Since the moment of contact between the Spaniards and the Indian communities of central Mexico, countless scholars have written volumes on the languages and cultures of the native populations. Nevertheless, the period of contact, the cultural and linguistic processes operative during colonial times, remain relatively unstudied and only partially understood. The study by Karttunen and Lockhart is a scholarly contribution, long overdue, which constitutes a solid working basis for related studies.
The authors have utilized the secular documents written during the colonial period with appropriate references to modern twentieth-century Nahuatl. They are interested in the responses of Nahuatl to Spanish—the phonetic, lexical, morphological and semantic changes which occurred over the prolonged period of contact.

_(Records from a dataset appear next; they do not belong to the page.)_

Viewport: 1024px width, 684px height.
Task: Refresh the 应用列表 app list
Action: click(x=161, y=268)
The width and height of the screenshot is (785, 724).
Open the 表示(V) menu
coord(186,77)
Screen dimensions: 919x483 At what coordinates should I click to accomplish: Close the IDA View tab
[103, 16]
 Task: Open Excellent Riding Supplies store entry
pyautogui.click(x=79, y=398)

Writing with a clear indication of their mastery of classical Nahuatl, the authors deal first with the phonological and phonetic changes in Spanish loanwords. The discussion notes the phonetic adjustments occasioned by the use of Spanish-based orthography to derive Nahuatl writing. Likewise, letter substitutions in the Spanish loanwords found in Nahuatl texts are discussed in the light of the differing phonetic patterns of the two languages.

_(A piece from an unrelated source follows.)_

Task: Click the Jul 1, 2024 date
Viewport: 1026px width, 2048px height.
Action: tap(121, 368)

Loanword morphology is considered under the heading of Spanish nouns, adjectives, verbs and particles. Under these four headings the writers treat the morphological changes appearing in the Nahuatl texts, as well as the frequency and dating of the alterations. The chapter on semantic change has a section on the response of Nahuatl speakers to new terms of European origin, that is, the deriving of new descriptive terms using native roots as opposed to the use of Spanish loanwords. A second section deals with the semantic changes resulting from the failure of Nahuatl to borrow the Spanish verbs tener and deber.

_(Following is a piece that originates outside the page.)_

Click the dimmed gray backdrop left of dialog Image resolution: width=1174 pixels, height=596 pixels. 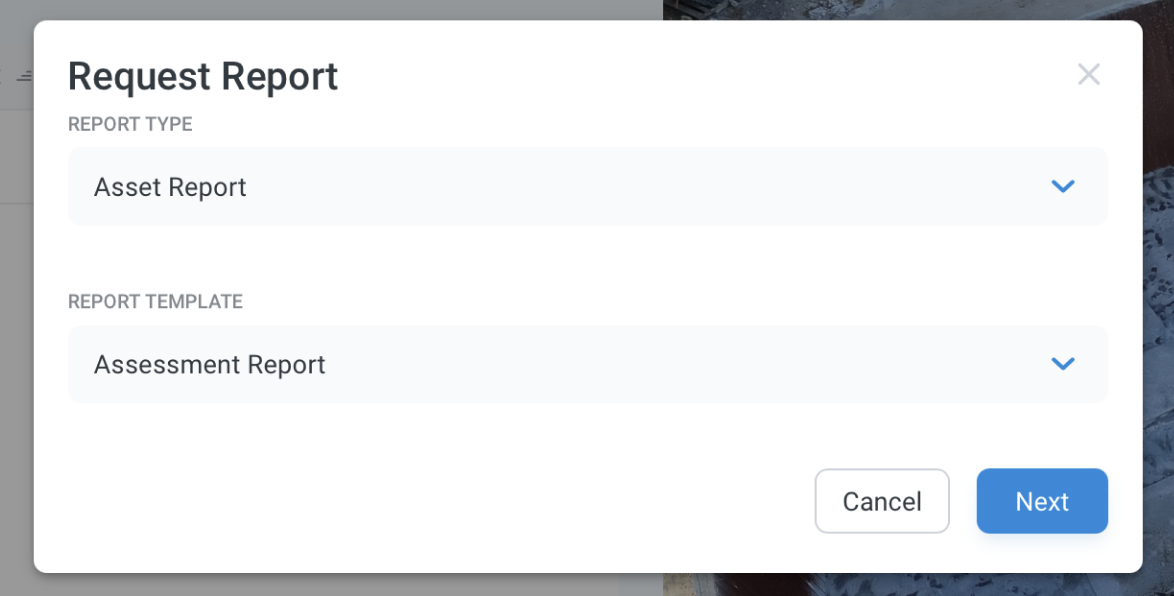click(x=16, y=350)
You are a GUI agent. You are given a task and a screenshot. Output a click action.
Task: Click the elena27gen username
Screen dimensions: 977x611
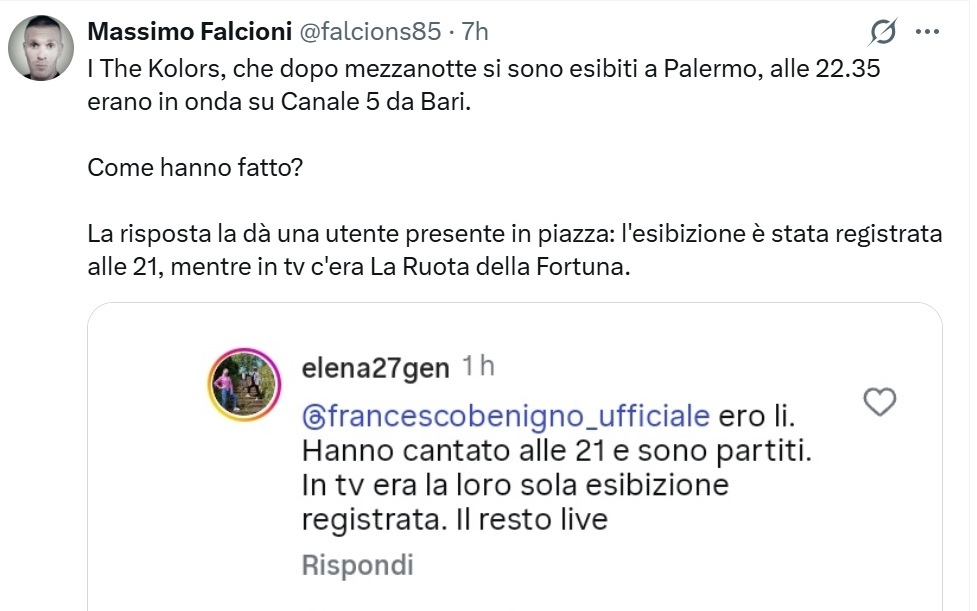(x=375, y=368)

Appendix I gives loanword lists arranged in chronological order. Appendix II contains translations and transcriptions of sample documents. These two appendixes will prove especially valuable.
The volume is lucid. The examples are sufficiently numerous, carefully selected and clearly explained. While the authors see their primary aim as that of unifying Nahuatl linguistics, their secondary aim of aiding linguists, anthropologists and historians may well prove to have the greater impact. Their volume should be thoroughly mastered and kept as a reference book by every student who uses the colonial archives, or who plans to do research in Nahuatl of the colonial period.